Friday, November 19, 2010

Green Crab Iniative - Selo Caranguejo Verde

Last year, Flavors of Brazil wrote about the Thursday-night-ritual crab fest here in Fortaleza, my Brazilian home town. Every Thursday night here in Fortaleza, many thousands of locals and tourists head to outdoor bars and restaurants along the city's seafront and beaches and eat many more thousands of crabs. (Click here for more on Fortaleza's Thursday night crab fest).

Although the crabs become dinner here in Fortaleza, they are not harvested locally. Rather, 95% of the crabs eaten in Fortaleza, according to a recent article in the Jornal do Brasil, come from the neighboring states of Piauí and Maranhão - specifically from the mangrove swamps in the delta of the Parnaíba River, the only river delta in the Americas that terminates in the open ocean. There has recently been a lot of concern about the long-term sustainability of that crab fishery, an important source of income for inhabitants of the region.

Recently an awareness and certification campaign called "Selo Caranguejo Verde" was announced in Fortaleza, thanks to the efforts of Jefferson Legal, a fisheries researcher for EMBRAPA, the Brazilian national agriculture and pisciculture organization, in cooperation with Bernard Twardy, executive chef of the Beach Park Hotel, just outside Fortaleza. This initiative is aimed at raising public awareness of the sustainability issues involved with the crab fishery, and at promoting the sale of sustainable, or "green", crabs in Fortaleza's bars and restaurants.

The iniative has a two-pronged approach. First, making the dining public aware of what makes a crab "green", and second, providing those restaurants that only source sustainable crabs with a seal of certification that they can post on walls, menus and in advertisement. The hope is that the public will begin to favor those restaurants that serve green crabs, which will help ensure the long-term sustainability of the crab fishery.

Sr. Legal developed a protocol and a technique for the capture, handling, storage, and transport of crabs that he says will reduce the mortality rate of the harvest from the current 25-55% to a much more sustainable 5%. After extensive testing, Legal developed a system of stocking and transporting the crabs, without binding their claws, in large plastic containers. In these containers, the crabs are laid between sheets of foam rubber which has been moistened with water from their usual habitat, the mangrove swamps of the river delta. Protected by the foam rubber, and kept moist by the water, the survival rate of crabs improves enormously.

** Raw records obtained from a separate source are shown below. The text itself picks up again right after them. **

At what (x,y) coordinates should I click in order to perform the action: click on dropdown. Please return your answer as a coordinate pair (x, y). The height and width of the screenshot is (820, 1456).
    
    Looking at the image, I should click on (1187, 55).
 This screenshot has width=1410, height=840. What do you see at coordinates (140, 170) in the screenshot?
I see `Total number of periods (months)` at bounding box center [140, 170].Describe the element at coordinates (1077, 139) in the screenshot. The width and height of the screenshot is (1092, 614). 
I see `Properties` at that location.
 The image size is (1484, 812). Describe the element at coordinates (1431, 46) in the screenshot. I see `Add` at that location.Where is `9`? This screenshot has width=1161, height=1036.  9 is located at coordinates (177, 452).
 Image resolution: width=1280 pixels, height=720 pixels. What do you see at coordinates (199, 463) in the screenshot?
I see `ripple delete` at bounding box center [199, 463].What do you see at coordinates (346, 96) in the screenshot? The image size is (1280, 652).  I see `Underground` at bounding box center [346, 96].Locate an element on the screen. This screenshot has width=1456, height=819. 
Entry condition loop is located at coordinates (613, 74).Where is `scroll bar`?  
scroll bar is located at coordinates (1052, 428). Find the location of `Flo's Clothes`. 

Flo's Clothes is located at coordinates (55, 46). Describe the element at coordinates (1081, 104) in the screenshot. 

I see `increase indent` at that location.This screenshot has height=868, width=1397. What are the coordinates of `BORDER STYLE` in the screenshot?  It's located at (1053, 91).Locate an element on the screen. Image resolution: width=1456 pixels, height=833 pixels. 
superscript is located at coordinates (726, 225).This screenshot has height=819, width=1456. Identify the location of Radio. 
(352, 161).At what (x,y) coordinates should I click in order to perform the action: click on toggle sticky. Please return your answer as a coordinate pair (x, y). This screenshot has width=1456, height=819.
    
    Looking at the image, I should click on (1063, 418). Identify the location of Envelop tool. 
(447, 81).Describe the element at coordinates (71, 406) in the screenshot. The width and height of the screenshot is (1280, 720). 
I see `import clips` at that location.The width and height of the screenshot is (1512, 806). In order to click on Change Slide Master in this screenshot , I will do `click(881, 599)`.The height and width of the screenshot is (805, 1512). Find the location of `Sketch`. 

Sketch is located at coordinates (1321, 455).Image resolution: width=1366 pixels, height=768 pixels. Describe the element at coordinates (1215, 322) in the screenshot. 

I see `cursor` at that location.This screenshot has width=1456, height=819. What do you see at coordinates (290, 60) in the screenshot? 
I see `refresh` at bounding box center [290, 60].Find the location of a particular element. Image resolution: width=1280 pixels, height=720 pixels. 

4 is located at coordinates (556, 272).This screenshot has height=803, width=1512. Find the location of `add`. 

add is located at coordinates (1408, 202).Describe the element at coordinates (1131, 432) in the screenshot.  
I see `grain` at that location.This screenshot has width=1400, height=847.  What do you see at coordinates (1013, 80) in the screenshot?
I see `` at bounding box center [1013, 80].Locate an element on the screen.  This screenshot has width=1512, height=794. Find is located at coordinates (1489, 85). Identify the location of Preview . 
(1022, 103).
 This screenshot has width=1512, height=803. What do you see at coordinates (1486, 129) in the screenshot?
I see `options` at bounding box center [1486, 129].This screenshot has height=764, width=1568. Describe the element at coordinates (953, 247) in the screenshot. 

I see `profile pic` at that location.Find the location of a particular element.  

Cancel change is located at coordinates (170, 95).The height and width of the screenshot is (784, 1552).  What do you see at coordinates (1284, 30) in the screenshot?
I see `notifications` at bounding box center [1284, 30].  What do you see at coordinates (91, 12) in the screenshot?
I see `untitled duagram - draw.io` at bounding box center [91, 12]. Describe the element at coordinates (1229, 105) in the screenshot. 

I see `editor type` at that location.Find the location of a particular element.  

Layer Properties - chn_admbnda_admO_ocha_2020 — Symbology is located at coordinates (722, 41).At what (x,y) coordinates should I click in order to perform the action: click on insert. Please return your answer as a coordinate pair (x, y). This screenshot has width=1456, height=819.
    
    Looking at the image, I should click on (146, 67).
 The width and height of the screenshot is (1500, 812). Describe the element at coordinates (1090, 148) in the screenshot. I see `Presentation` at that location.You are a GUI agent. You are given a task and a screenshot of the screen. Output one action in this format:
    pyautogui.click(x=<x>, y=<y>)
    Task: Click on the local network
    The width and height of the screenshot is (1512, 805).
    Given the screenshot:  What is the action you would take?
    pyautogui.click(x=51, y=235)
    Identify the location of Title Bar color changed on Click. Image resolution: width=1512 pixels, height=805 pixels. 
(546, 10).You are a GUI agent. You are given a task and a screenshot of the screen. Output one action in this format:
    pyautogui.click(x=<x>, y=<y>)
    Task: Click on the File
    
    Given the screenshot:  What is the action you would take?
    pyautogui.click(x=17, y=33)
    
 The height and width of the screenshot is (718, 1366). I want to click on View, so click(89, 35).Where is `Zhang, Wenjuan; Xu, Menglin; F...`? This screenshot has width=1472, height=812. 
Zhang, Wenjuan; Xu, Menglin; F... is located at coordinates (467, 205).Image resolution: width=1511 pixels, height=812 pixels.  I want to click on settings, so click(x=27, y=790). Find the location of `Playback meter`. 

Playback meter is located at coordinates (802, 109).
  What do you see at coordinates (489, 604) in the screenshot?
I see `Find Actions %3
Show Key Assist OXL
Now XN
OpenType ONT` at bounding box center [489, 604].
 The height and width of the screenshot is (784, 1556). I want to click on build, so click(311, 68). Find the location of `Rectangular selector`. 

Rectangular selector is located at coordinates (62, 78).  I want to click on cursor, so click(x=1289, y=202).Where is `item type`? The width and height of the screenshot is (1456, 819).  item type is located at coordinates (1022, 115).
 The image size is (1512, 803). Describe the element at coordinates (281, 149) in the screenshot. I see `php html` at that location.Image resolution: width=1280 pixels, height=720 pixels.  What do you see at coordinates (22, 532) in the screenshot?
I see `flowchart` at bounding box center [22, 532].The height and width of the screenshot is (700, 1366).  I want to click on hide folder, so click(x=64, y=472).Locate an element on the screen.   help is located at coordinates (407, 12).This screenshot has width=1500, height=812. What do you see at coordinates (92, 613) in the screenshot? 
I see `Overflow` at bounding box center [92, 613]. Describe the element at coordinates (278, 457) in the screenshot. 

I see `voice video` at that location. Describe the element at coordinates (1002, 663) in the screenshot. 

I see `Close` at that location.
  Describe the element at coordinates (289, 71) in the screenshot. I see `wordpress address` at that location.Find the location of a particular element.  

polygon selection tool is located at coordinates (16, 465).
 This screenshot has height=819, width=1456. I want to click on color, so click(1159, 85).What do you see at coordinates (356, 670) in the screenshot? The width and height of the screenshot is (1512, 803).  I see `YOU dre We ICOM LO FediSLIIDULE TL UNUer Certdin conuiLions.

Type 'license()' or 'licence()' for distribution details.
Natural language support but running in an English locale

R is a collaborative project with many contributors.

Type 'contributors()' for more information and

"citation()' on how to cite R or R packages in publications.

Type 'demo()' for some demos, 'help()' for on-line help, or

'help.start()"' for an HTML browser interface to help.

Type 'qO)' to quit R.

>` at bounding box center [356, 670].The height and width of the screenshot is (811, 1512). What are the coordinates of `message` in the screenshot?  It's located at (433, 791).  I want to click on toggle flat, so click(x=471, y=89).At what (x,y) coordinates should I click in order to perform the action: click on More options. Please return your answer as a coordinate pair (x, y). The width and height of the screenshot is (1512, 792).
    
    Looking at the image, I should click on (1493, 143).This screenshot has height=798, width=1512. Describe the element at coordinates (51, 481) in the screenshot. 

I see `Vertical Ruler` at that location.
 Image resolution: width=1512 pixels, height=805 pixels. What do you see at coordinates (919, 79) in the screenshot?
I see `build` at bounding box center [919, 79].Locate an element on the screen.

Each year a thousand tons of crabs, about 6 million individual crabs, make their way to market in Fortaleza, and the crab fishery which furnishes them provides the primary source of income to almost 5000 people in Piauí and Maranhão. If the Green Crab Initiative can help to make this fishery sustainable in the long run, it will not only preserve crab stocks and aid the economy in the areas in which the crabs are harvested, it will ensure the continued existence of Fortaleza's Thursday night crab fest.